Man, oh, man, if only all conservatives understood that!
Those who do hard labor are not forced to do it all their lives. Ballerinas and athletes aren't in the business at age 35 either. If we don't raise the retirement age and people continue to live longer than ever before, how do you propose paying people medicare and social security for 20 years, given that folks retire at 65 and die at 85?
The fix for Social Security is simple but it will never happen because it is NOT pc. Social Security has become a "welfare program" for alcoholics, junkies, etc. SSD pays out disability payments to people that have never contributed a dime.

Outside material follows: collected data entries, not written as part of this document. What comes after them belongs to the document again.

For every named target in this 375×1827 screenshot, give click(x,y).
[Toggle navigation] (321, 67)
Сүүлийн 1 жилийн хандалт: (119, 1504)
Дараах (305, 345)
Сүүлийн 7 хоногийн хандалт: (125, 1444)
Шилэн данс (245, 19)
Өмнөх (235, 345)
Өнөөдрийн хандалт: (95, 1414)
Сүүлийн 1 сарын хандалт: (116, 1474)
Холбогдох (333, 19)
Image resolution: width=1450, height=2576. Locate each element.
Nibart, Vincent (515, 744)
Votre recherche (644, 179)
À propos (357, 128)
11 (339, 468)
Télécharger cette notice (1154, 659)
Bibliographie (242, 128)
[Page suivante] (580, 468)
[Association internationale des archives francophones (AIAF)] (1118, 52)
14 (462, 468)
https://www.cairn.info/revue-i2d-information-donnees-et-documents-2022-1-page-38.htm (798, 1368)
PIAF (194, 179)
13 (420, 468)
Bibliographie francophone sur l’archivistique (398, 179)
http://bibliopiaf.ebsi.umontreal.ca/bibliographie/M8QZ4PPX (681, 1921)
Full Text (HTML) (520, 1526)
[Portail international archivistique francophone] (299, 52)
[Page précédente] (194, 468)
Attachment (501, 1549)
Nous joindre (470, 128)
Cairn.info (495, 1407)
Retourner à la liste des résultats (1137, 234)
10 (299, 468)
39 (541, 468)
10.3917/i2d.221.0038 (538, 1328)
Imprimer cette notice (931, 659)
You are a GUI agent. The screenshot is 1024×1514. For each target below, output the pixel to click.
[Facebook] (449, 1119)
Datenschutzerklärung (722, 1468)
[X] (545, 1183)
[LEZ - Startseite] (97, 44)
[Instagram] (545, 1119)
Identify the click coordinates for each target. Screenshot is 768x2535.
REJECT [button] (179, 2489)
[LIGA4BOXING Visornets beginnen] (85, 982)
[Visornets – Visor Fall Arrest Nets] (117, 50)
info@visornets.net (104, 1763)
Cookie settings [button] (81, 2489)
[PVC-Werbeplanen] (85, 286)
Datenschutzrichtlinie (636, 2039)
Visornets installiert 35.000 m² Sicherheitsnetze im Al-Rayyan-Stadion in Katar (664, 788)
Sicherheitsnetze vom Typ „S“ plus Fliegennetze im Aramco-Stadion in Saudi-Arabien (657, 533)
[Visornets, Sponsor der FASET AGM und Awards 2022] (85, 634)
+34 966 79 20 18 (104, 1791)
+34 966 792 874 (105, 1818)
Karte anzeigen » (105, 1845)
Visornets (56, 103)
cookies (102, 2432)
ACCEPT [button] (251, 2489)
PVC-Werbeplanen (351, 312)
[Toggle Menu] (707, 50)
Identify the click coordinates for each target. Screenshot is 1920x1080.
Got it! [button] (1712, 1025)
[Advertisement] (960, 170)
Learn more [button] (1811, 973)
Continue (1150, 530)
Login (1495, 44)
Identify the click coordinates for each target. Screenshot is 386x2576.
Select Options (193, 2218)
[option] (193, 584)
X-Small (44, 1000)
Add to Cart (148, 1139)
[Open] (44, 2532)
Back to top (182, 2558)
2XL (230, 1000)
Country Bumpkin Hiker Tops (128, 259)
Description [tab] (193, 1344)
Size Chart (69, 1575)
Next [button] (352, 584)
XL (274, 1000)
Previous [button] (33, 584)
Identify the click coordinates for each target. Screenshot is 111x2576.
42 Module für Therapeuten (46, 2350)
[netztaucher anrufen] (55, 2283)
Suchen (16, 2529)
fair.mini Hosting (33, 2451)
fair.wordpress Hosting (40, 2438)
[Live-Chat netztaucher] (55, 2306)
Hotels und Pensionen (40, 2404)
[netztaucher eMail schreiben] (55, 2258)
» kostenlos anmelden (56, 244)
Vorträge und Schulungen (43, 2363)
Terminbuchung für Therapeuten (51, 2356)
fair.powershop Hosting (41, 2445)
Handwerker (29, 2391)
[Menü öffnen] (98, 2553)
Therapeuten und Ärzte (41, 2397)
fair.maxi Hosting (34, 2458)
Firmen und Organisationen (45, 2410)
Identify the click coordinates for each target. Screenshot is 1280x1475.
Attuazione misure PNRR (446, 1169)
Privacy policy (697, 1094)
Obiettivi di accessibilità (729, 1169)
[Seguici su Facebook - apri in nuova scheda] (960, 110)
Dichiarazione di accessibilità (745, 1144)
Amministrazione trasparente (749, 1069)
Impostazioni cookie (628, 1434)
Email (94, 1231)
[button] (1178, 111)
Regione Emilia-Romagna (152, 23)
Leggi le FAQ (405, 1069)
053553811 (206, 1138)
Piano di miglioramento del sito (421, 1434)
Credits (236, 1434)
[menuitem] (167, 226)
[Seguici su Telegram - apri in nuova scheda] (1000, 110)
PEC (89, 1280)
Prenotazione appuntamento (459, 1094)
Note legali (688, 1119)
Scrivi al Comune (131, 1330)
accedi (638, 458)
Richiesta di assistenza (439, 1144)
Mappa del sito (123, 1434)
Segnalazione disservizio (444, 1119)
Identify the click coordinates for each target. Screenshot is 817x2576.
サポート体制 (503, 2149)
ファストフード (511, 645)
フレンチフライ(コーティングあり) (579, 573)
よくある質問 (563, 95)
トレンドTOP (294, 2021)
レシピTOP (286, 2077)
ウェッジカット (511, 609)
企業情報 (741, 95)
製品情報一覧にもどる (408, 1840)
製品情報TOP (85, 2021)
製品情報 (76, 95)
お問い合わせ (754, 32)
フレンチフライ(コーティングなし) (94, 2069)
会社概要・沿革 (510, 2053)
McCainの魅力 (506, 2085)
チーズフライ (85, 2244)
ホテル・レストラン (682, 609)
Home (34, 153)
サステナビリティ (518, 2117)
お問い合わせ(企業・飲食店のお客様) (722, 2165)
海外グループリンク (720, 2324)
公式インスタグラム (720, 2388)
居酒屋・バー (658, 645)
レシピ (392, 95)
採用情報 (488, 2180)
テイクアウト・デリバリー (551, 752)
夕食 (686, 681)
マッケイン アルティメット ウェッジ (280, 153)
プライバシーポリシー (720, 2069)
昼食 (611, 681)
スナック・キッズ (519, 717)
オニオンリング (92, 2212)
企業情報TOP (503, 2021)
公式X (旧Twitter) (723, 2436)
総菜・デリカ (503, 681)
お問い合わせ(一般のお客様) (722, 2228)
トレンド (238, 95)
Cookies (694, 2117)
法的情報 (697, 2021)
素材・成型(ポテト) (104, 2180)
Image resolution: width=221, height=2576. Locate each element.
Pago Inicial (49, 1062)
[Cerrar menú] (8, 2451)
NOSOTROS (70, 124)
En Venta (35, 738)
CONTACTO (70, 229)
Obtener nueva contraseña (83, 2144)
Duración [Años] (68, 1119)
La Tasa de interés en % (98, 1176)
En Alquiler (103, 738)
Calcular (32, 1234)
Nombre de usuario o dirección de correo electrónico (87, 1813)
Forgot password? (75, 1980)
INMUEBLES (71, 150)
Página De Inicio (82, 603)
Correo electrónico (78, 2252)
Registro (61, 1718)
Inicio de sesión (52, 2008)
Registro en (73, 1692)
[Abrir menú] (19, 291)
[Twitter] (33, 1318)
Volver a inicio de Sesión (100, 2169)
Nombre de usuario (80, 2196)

Get rid of the disability side of ss.
People forget what a large proportion of assets are in the hands of the older population. It's substantial.
And SS just feeds it.
When my children were younger, I used to quietly seethe as I paid into SS out of my meager paychecks...knowing that me and my kids were living on little, while their grandparents and great-grandparents, who possessed very healthy assets, were drawing SS and running up their balance sheets at the same time.
Means testing just means taking away benefits from folks who have saved their money and giving them to people who shot theirs on boats and cocaine. I can find no moral justification for basically cancelling my account out so you can get full benefits. What's your justification for this?
Sounds like it must be something like, "Well, you already have money and I don't, so I should get a bennie and you shouldn't!" Run that past the folks at DU, they'll probably agree with you.
Does that tell you anything?
One more time....people over 55 are NOT eligible for private accounts. They will continue to receive benefits as promised.
In fact, for people UNDER age 55, private accounts will be optional. (But, why anyone eligible would not run to this opportunity like moths to a flame is beyond my ability to comprehend.)